# pregnant rescue cat



## magicbb85 (Mar 21, 2010)

Hi All, I have been stalking for a week or so, so thought I should post. 
I rescued a cat from a house with about 20 + cats on the 11th Feb and was told that she was in season, but was a house cat. She had got out a few days ago, but only for a few minutes (do not know how true this is). She had a bad skin allergy and her tummy felt full of worms, so being the soppy person, felt very sorry for her. Brought her home, de-flead her and wormed her. Her coat has grown back really nice and I planned to take her to the vets for vaccinations and to be speyed once she was out of season. I have had the experience of a pregnant cat, and showing kennels, so have whelped puppies so if she was pregnant, I would care for her and her babies and find them homes. 
About 2 and a half weeks ago (5th feb), she was looking a little rounder as I followed her down the stairs. Over the weekend, this got more noticeable by the day. So I booked an appointment at the vets for her, explaining the situation. The first vet commented on the size of her mammary glands, but said she could not feel any kittens, but offered to do an ultrasound, which I agreed to as I have a castrated male cat and would need to know when to seperate them. 
She (the vet) came back out after a few mins and said they had not done the ultrasound as a more experienced vet had palpated her and had felt a lot of kittens, but would not say how many. They also thought she was about 3-4 weeks, in my calculations, I would have put her a week later then this, but they are the professionals. 
Today, I have set up a very large dog crate, with litter box, birthing box, food and water. She has been in it a couple of times and seems to like it, for about 5 minutes anyway! 
She is wolfing her food down-I am feeding her kitten pouches and she can eat upto 4 of these a day and still be asking for more but has stopped eating her biscuits until this morning. 
She is now taking herself off, for example I found her in a kitchen cupboard this afternoon and is sleeping loads. I have seen the kittens move inside her quite a lot today (but have not noticed this before). 
After all that rambling, I am just wondering how long you think she has left? I am not sure how to update pictures, but I am sure her stomach has dropped very slightly-might just be the weight of the kittens, as her milk has not come in yet. 
I will get her speyed as soon as she has weaned them and if I can not find suitable homes, then I will keep any of them until I do. 
Thank you in advance, 
Sarah


----------



## Jeanie (Jun 18, 2003)

Sarah, you're very kind to rescue this little one! We can feel the kittens move the last two weeks...with no problem. And there are more subtle movements before that. I would look for other signs, such as wanting lots of attention, trying to get into cupboards, having a pinkish discharge or a mucous plug, and a noticeable growth of the nipples. A more certain way is a bit trickier. You would need to know her usual temperature, probably 101.5, give or take, and when there is a drop of a degree, she will probably give birth within 24 hours. 

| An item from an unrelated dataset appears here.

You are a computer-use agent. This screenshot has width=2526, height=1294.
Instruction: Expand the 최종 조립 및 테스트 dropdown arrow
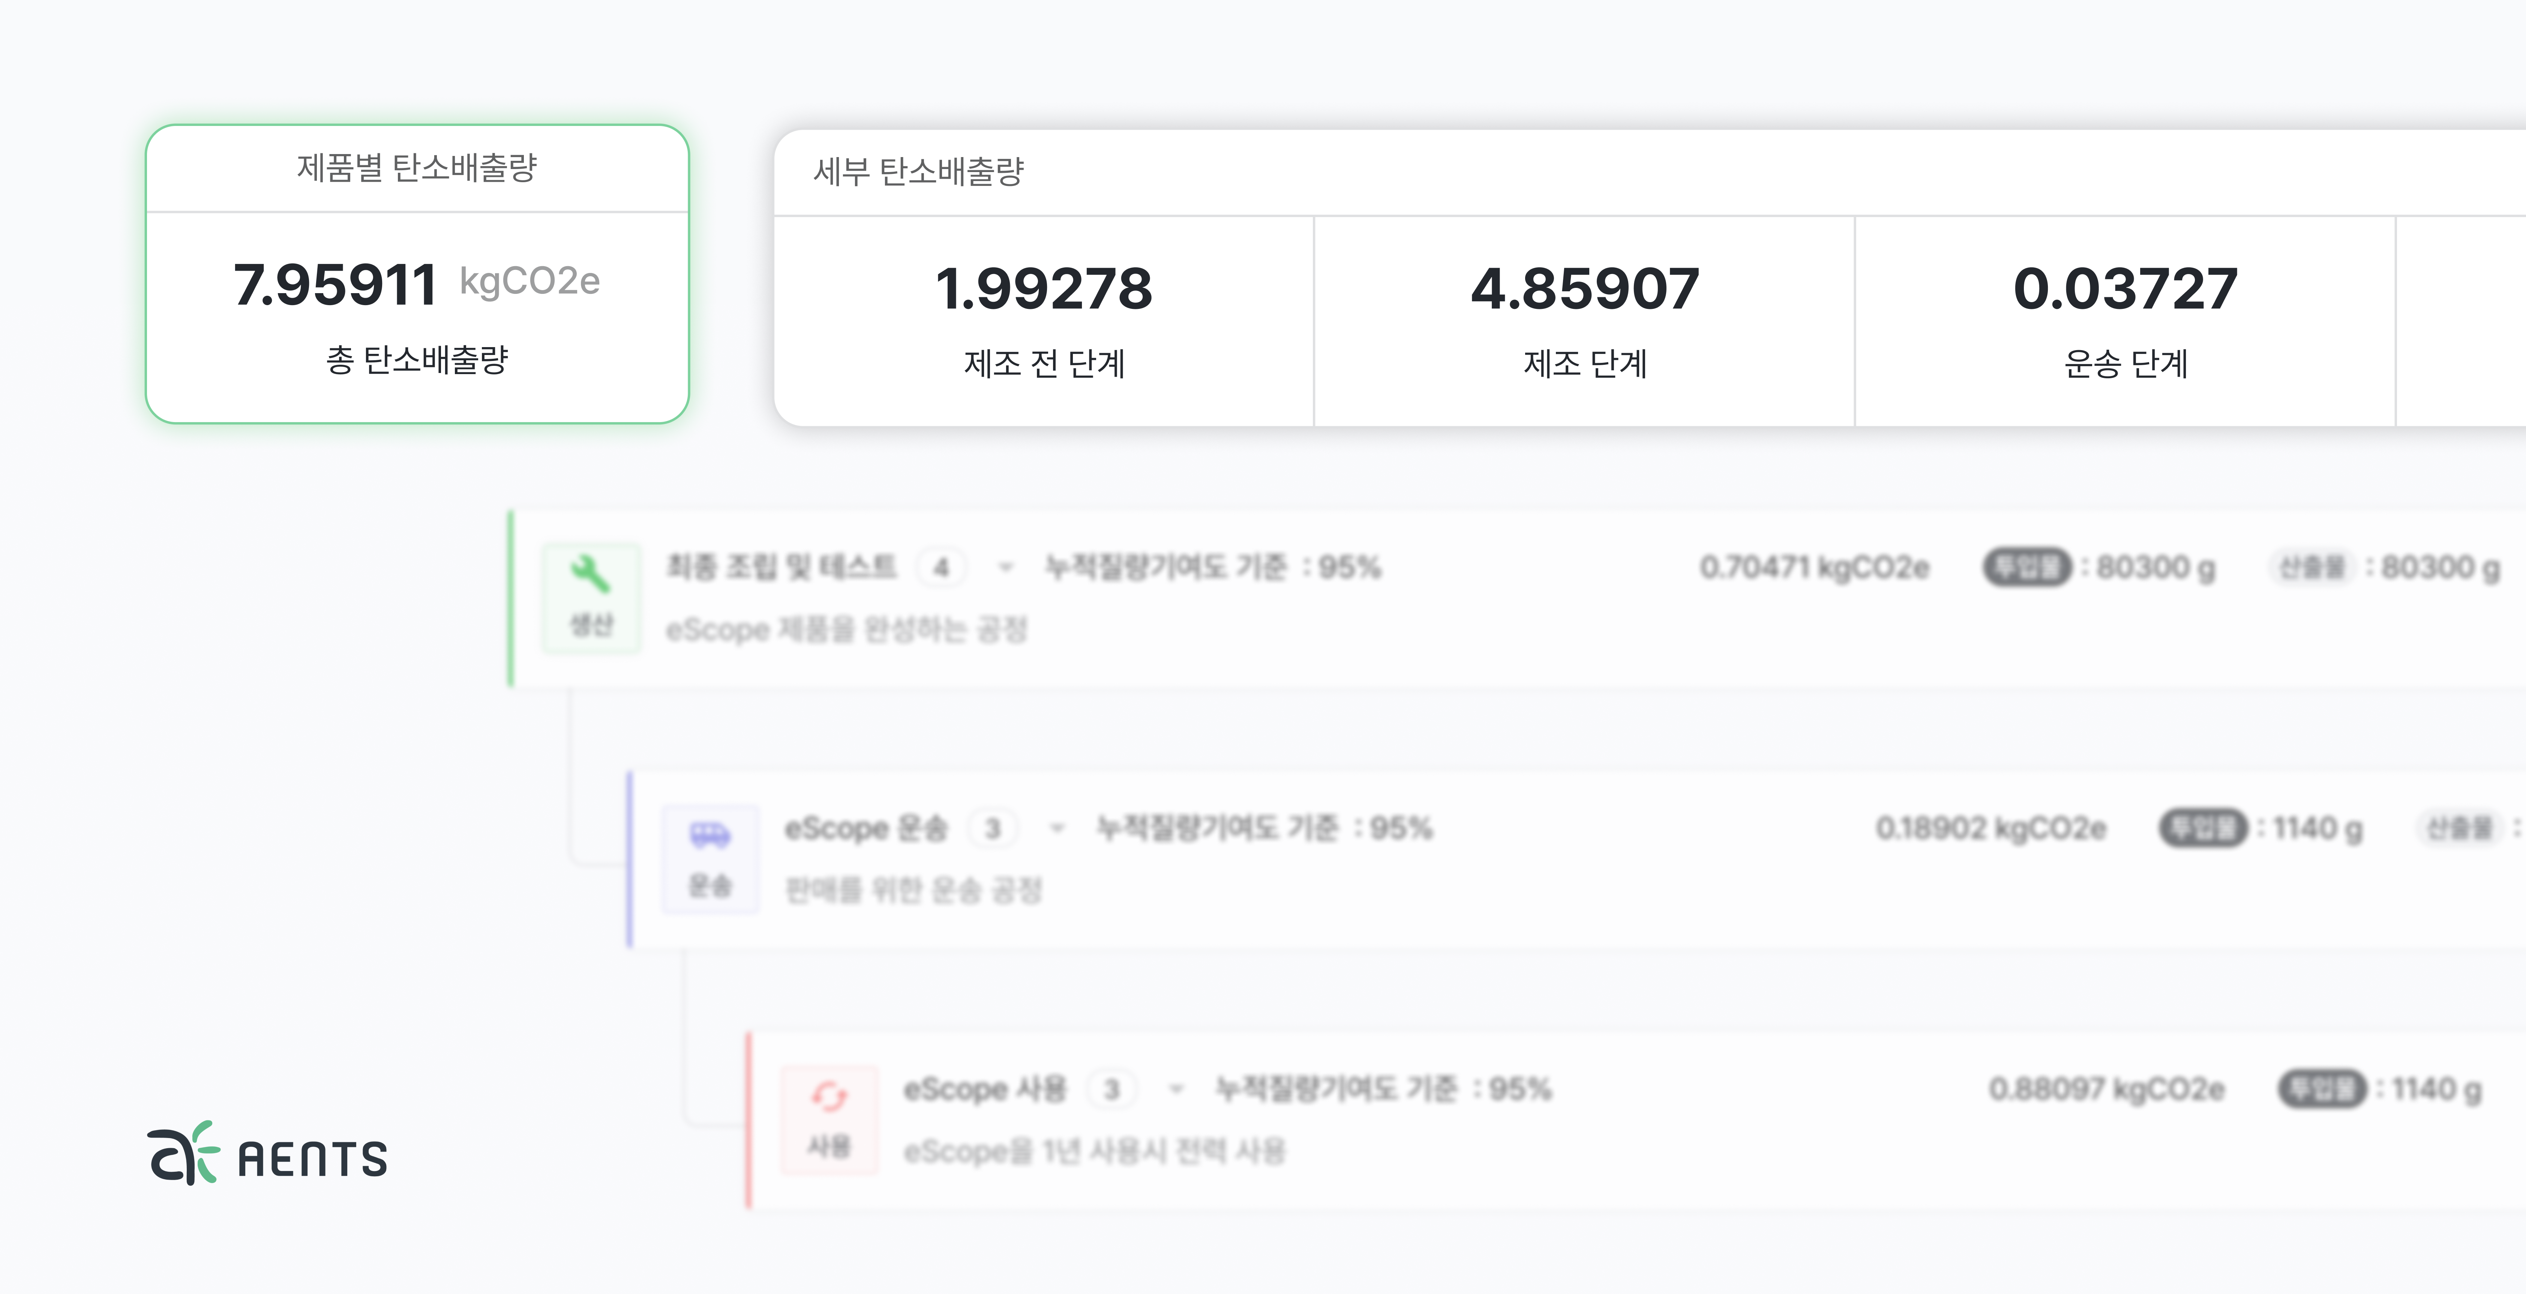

Good luck, and keep us informed, OK? I'm glad you've joined us!


----------



## magicbb85 (Mar 21, 2010)

Hi, thank you for your response. She is definately doing the trying to get in cupboards thing that you mention. The naked circles around her teats have not developed yet, but are there slightly. Having worked at the kennels, I have been present at whelpings, so know the process if she needs help. But I work, so not sure what everyone does who has expectant cats and work. 
Sarah


----------



## Penelope (Mar 1, 2010)

I'll put in my two cents since my pregnant rescue kitty just had her own kittens! She did get very needy about the last 2 weeks, and seemed very restless trying to search out a nesting spot. She tried to get in all the places I didn't want her to (i.e. under my dresser, etc) so I set her up a couple safe little boxes in quiet, dark places so she could take her pick. The only thing I noticed the last couple of days before she had her kittens was her nipples swelled up a little more than they already were, and her stomach got ROCK hard. Good luck! And you are doing such a great thing for that cat! Kittens are so much fun!


----------



## magicbb85 (Mar 21, 2010)

Thank you for your input, I put her in the large dog crate with a box, litter tray etc for the day today, as I am not wanting her to have kittens all over the house when I am out, but she now has the run of the house when I am at home. She had tipped over the box and was happily sitting in it. It was also chewed around the edges. I hope she doesn't keep me waiting too long!!!! I am checking for her to have milk every evening when she is calm. 
Sarah


----------



## magicbb85 (Mar 21, 2010)

Hi, (me again)
Muffin is ripping up her cardboard box and keeps tipping it on it's side and pulling out the towels that I have put in there, I guess she doesnt like it how I hae arranged it for her. 
It feels like her back teats have got milk in, but not her front ones. But on the vets dates mean that she has got another 2 weeks to go. Should I take her back, or just play the wait and see game?
Thnaks, Sarah


----------



## Jeanie (Jun 18, 2003)

I think she's adjusting her bed. She could be stressed instead, so watch for that also. Give her lots of loving attention when she is lying on the remains of the bed you made for her. Make sure she has an alternate bed in a cozy place if you're going to let her out when you leave. We don't want her stressed, but two weeks would be quite a while. How about a bathroom?


----------



## magicbb85 (Mar 21, 2010)

Thank you for the suggestions, I have got a comfy pillow bed for her in the spare bedroom and she does go in the bathroom and sit in the bath, so I leave her there if she wants me to. I will keep an eye out for her being stresed, she seems to be quite a relaxed cat generally, apart from these last couple of days. I have got some feliway somewhere, so I will plug that in for her to. 
Sarah


----------